[TEXT SHOWN]:
>>>>
From Mohammed Ali to Mubarak, Sadat to Sisi, those with a monopoly on violence (and those in their favour or whose favour they court) have wielded it brutally to achieve their goals; torture, paid thugs, political prison, and disappearances have pockmarked the political landscape and scarred the bodies and minds of citizens across Egypt. As Shenker shows us, these patterns of repression are not aberrations, as they are often framed when acknowledged, but have been part and parcel of Egypt’s ‘modernising’ projects, closely linked to global dynamics.
Time and again they are met with resistance and resilience, in Kamshish, Sarandu, Mahalla, Qursaya, and Cairo, in the fields and factories and on fishing boats, on Queen boat and in the Egyptian Museum. In countless mini-Tahrirs against countless mini-Mubaraks, women, workers, farmers, Christians, the Bedouin, teenagers, professionals, artists have worked and fought together to demand and take their rights rather than plead for favours, to wrest back control over their bodies, resources, beliefs and ways of life from a paternalistic state, to keep taking one step forward for every two steps back.
<<<<
[LIST OF TASKS]:
- A) In the passage on repression in Egypt, who shows that these patterns of repression are not aberrations?
- B) In the passage on repression in Egypt, write out everything from "From Mohammed Ali" down to "to global dynamics.", swapping "brutally" for "ruthlessly".
- C) Carry on the passage about repression and resistance in Egypt from where it stops.

[DATASET CONTENT]:
>>>>
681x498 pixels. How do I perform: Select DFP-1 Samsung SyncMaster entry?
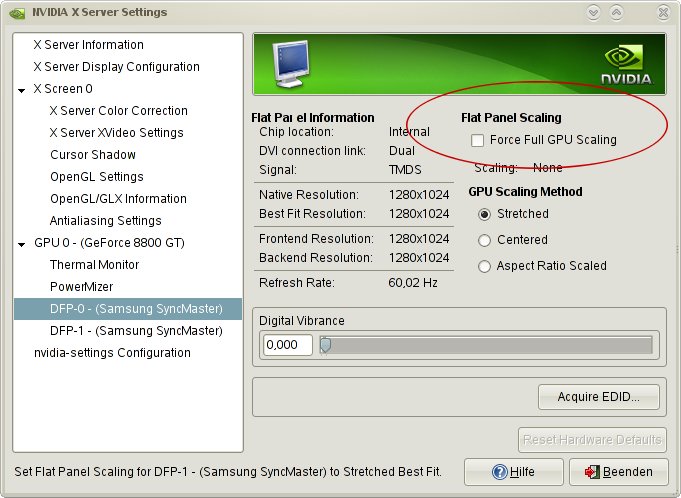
<<<<
[RESPONSES PER TASK]:
- A) Shenker

- B)
From Mohammed Ali to Mubarak, Sadat to Sisi, those with a monopoly on violence (and those in their favour or whose favour they court) have wielded it ruthlessly to achieve their goals; torture, paid thugs, political prison, and disappearances have pockmarked the political landscape and scarred the bodies and minds of citizens across Egypt. As Shenker shows us, these patterns of repression are not aberrations, as they are often framed when acknowledged, but have been part and parcel of Egypt’s ‘modernising’ projects, closely linked to global dynamics.

- C)
Shenker reminds us – repeatedly and patiently because he knows he is up against a barrage of ‘expert’ mainstream media analysis – that the real fault lines in Egypt are not religious. Instead, they cut across religion, age, sex, and background, “horizontal rather than vertical lines” between the power network and the people, between those who would maintain the old ways and those fighting for the new.
His excavation of the shared experience and memory of modern Egypt is broad and deep. As I read I found myself not only reliving but also learning in great detail about things I had experienced, or read about, or protested about, or heard about from my parents, that had filtered into my own political awakening in Egypt, led to my own reasons for being in Tahrir. As well as being moved to tears several times, I had several “a-ha!” moments where events that had resonated with me at the time but left no conscious impression of fitting into a bigger picture became a coherent account of how and why the tipping point was reached.
There is no pretence at being ‘objective’ here, though the research is thorough, and the facts facts. There is an honest and refreshing romanticism, a genuine caring for how it turns out, a hoping for something better that anyone who was in Tahrir over the course of those 18 days (and later) will recognise, and which made it that much more enjoyable to read.
More than anything else I’ve read on Egypt’s revolution (I will recommend it to all who have asked me since moving to London to ‘explain’ the revolution and why it has ‘failed’), it tells the story right. It makes it clear why, even if it had not been for Khaled Said’s brutal murder, there would have been another breaking point, another immediate ‘lead up’ to Tahrir.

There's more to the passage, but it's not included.